Tropical Storm Barry could make landfall as soon as late Friday along the Louisiana coast, potentially disrupting a key energy production and refining region with heavy rainfall and strong winds. Workers on offshore oil and gas platforms and rigs in the Gulf of Mexico have evacuated, and the Bureau of Safety and Environmental Enforcement estimates that more than half the area’s oil production has already been affected.
While few analysts expect significant long-term disruptions, the possibility of softer supply and weaker refinery activity has helped push up US crude futures nearly 5 percent for the week. Gasoline futures have also rallied and hit their highest level since late May on Wednesday, and diesel futures logged their largest one-day advance of the year this week with traders bracing for the storm impact.
The weather uncertainty has coalesced with production cuts by the Organization of the Petroleum Exporting Countries and allies, falling domestic stockpiles and tensions between the US and Iran to spark a swift reversal in energy markets just weeks after prices had tumbled. Some analysts had expected the slide in retail gasoline prices in May and June to benefit consumers this summer, but drivers could now face a sudden rebound at the pump.

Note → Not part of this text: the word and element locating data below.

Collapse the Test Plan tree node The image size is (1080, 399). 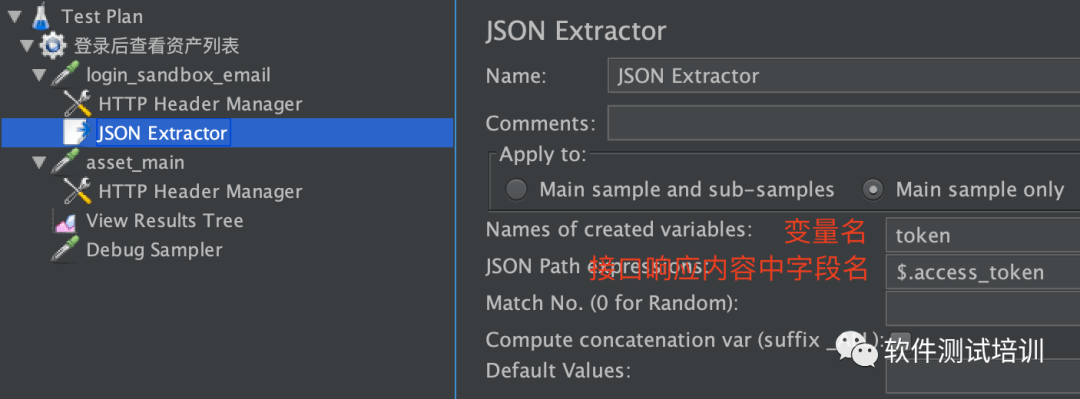[14, 16]
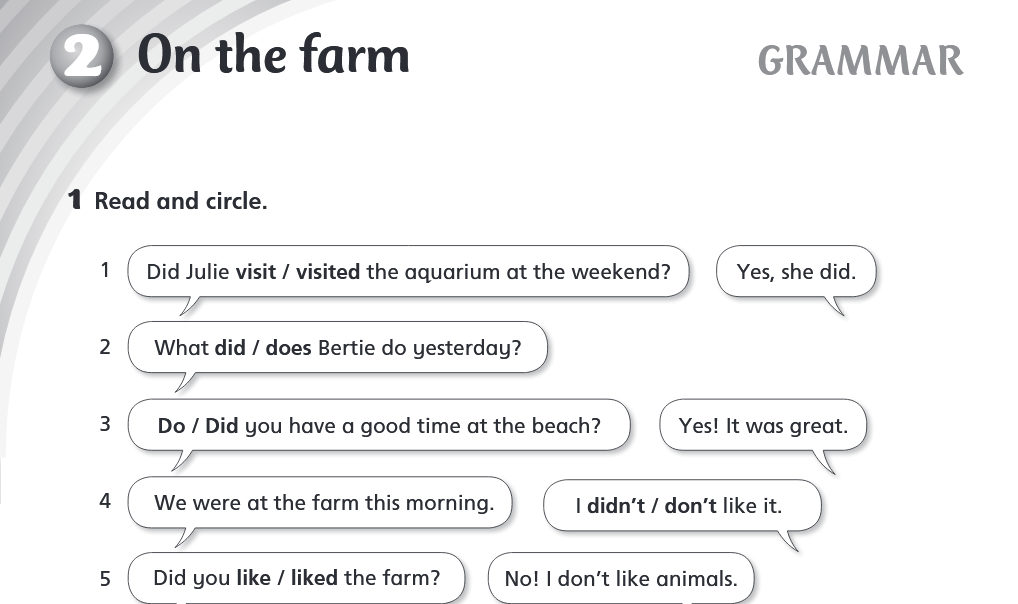
Task: Select "does" in the Bertie question
Action: [288, 349]
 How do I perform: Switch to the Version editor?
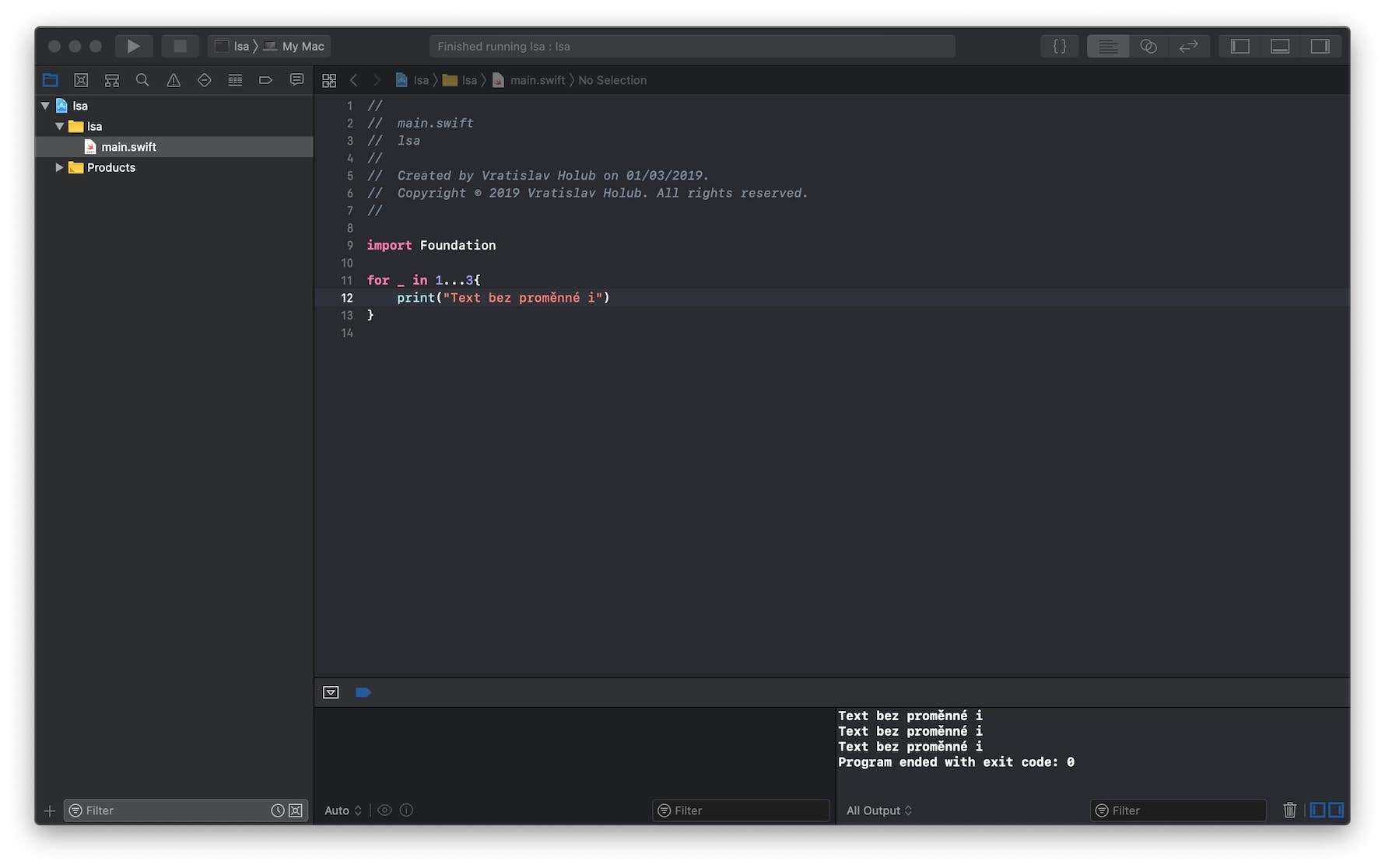1188,47
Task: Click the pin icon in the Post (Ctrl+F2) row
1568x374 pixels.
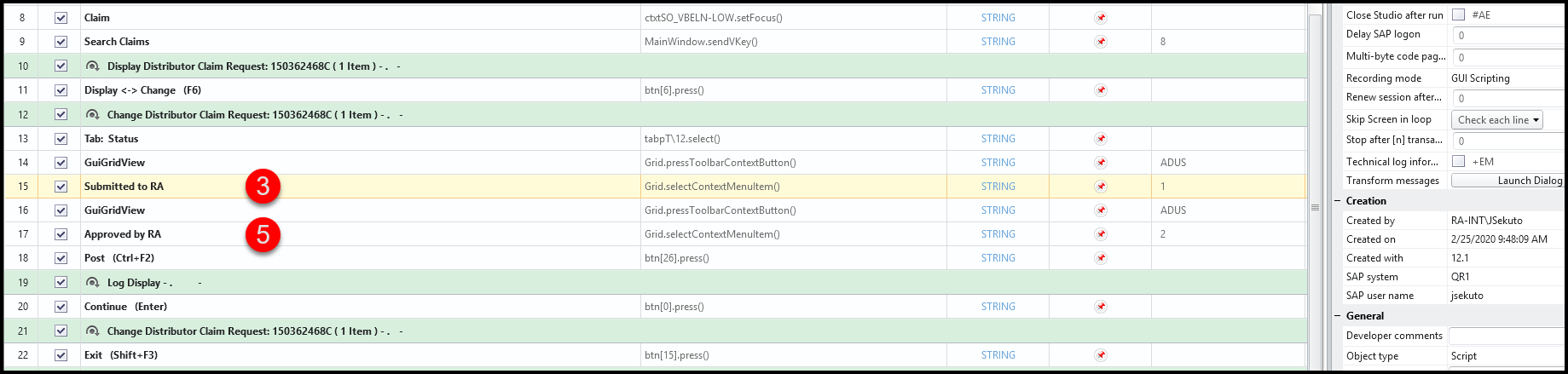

“It’s going to hit the consumer in the pocket a little bit moving forward,” said Bob Yawger, director of the futures division at Mizuho Securities USA, adding that the relative price of gasoline to crude oil rose to its highest level in 14 months this week. “Folks are concerned about the refinery situation.”
In addition to the tropical storm, analysts have also been weighing the shutdown last month of the Philadelphia Energy Solutions refinery, the biggest refinery on the East Coast, following a fire and explosion there.
West Texas Intermediate futures, the US crude benchmark, added 0.2 percent to $60.32 a barrel on the New York Mercantile Exchange on Friday. Brent crude, the global gauge of prices, climbed 0.6 percent to $66.90 a barrel on London’s Intercontinental Exchange. Both measures have staged a powerful rally in recent days.
Despite the recent price rebound, some analysts caution that a dip in refining activity could also soften demand for crude oil, potentially limiting gains in energy markets. Many are wary that crumbling global growth amid trade tensions and steady US output will keep markets well supplied.
Investors were weighing a Friday International Energy Agency report showing oil supply exceeded demand in the first half of the year. The body left its estimate for 2019 demand growth the same, following a series of downgrades to consumption targets that sent prices spiraling lower.
“Everybody is warning that we’re in an oversupply situation and OPEC is going to have a very difficult future ahead of it,” Yawger said.
Elsewhere in commodities Friday, natural-gas futures rose 2 percent to $2.465 a million British thermal units on the New York Mercantile Exchange, also getting a boost from supply uncertainty surrounding the storm. Projections for warm weather that could lift power demand as more people turn on their air conditioners have also helped natural gas rebound recently.
The most-active Comex gold contract added 0.2 percent to $1,410 a troy ounce, while the most-active copper futures fell 0.4 percent to $2.6780 a pound.